Need A New Knee? 3D Printed Cartilage, Bone, and Muscle is the Ticket

Need A New Knee? 3D Printed Cartilage, Bone, and Muscle is the Ticket

Need A New Knee? 3D Printed Cartilage, Bone, and Muscle is the Ticket

A team of scientists, led by Anthony Atala, at Wake Forest University has developed a 3D printer than can create sustainable biomedical material. This team that specializes in biomedical research, calls this process the Integrated Tissue and Organ Printing System (“ITOP”).

It’s a 3D printer that can craft relatively simple tissues like cartilage into large complex shapes—like an infant’s ear. Using cartridges that are brimming with biodegradable plastic and human cells bound up in gel, this new kind of 3D printer builds complex chunks of growing muscle, cartilage, and even bone.

The aim of tissue engineering is to grow replacement tissues and organs in the lab to try to offset the shortage available for transplants. This may sound like the stuff of science-fiction, but Atala said it’s not that far into the future.

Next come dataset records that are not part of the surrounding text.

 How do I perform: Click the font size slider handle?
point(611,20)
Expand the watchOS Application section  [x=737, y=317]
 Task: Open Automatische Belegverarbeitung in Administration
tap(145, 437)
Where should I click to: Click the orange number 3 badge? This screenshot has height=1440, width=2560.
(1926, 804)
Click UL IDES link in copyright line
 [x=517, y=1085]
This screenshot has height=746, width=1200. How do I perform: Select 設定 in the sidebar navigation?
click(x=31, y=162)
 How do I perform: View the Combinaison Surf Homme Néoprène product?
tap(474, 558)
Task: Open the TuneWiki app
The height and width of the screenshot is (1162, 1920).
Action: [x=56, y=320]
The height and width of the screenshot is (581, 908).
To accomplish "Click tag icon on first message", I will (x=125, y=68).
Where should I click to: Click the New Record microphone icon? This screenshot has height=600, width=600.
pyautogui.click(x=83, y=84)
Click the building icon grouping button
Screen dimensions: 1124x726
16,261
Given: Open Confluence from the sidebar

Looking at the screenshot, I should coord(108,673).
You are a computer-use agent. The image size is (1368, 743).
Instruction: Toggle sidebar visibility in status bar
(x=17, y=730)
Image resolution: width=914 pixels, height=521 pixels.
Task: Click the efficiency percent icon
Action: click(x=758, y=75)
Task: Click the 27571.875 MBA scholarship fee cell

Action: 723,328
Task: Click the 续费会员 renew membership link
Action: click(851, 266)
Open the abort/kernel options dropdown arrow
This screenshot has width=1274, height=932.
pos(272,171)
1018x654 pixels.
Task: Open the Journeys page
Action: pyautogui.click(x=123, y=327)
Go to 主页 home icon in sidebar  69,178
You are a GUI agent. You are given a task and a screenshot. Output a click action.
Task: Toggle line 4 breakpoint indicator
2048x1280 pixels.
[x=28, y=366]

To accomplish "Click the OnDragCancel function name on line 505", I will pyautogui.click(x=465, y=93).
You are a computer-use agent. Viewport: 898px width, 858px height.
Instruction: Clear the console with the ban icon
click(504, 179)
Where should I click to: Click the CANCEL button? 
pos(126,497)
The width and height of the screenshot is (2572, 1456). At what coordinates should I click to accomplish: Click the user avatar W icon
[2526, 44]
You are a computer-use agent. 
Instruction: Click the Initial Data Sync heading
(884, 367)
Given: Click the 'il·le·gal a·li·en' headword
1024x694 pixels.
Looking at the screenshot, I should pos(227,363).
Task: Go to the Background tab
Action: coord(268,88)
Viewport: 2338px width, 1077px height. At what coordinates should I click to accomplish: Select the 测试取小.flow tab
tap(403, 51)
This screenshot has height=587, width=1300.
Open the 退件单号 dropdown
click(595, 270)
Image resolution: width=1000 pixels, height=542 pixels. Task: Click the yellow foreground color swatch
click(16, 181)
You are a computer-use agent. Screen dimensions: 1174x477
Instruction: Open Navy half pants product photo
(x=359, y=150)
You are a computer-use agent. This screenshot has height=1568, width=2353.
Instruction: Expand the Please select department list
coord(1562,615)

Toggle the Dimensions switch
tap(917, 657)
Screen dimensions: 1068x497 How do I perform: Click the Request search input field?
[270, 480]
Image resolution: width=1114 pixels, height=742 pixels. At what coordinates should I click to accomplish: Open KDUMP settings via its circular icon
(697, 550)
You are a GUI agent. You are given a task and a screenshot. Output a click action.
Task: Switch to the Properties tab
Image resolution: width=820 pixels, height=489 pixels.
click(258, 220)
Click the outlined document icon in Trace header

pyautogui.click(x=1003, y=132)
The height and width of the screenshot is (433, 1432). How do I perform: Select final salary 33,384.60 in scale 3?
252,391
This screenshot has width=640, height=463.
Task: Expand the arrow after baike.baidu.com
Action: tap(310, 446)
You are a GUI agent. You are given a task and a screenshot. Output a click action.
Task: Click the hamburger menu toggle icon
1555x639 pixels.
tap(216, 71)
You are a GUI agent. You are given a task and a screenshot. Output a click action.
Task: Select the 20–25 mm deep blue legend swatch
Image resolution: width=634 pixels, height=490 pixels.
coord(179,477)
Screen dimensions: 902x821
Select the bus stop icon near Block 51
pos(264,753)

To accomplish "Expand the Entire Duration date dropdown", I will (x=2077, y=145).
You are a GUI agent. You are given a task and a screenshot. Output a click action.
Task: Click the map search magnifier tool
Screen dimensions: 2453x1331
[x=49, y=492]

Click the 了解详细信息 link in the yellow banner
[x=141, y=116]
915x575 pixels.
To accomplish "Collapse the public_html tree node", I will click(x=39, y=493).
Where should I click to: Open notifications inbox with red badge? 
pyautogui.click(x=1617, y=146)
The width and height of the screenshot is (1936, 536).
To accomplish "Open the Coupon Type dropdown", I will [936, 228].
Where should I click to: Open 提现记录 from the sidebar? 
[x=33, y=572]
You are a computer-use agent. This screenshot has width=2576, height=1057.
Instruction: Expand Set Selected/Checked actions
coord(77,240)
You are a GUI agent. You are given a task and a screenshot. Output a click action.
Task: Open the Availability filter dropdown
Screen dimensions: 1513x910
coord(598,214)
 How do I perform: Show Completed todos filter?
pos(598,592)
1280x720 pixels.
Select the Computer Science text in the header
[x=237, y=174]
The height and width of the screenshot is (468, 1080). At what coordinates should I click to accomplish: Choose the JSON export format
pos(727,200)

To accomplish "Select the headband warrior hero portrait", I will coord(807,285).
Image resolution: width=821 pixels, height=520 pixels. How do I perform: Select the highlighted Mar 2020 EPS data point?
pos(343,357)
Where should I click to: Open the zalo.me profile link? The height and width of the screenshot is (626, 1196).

Scientists have been working with 3D printed organs for years. What’s new is that these creations are more stable than others made in the past. “The concept is, you would take a small piece of tissue from a patient — less than half the size of a postage stamp — then we can expand the cells outside the body and place them in the printer so we could print tissues for that same patient,” Atala said. It takes several weeks to grow the cells and a few hours to print them.

The military is funding the research in hopes of using it to heal battle injuries. “Our goal is to treat patients and our wounded warriors,” Atala said.

Wake Forest School of Medicine built this customized 3D printer, the only one in the country. It uses bio-gel and biodegradable materials and can scan a blueprint, then create whatever is ordered.

The genius of the ITOP process is the way it is able to structure the tissue that is being injected into the body. The 3D printer creates cells that are suspended in gel, which protects the cells during the binding process.  

The process prints out both tissue and a biodegradable plastic. The plastic, called polycaprolactone, allows the cells to maintain their structural integrity while they are binding to the body. Then, the plastic degrades away.  

“This is very important as the process allows the tissues we print to keep the structural integrity necessary to implant inside the body,” Atala says. “Basically we’re printing a thread of hard [plastic], then a bead of these soft cells intermittently. So: hard, soft, hard, soft.”

Prior to this process, the largest cell-tissue that could be printed were only about two times the size of a grain of salt. Now with the ITOP, simple tissues can be crafted into larger more complex shapes.

For now, Atala’s team is testing the long-term safety of ITOP’s approach as a run-up to developing tissues for human implantation.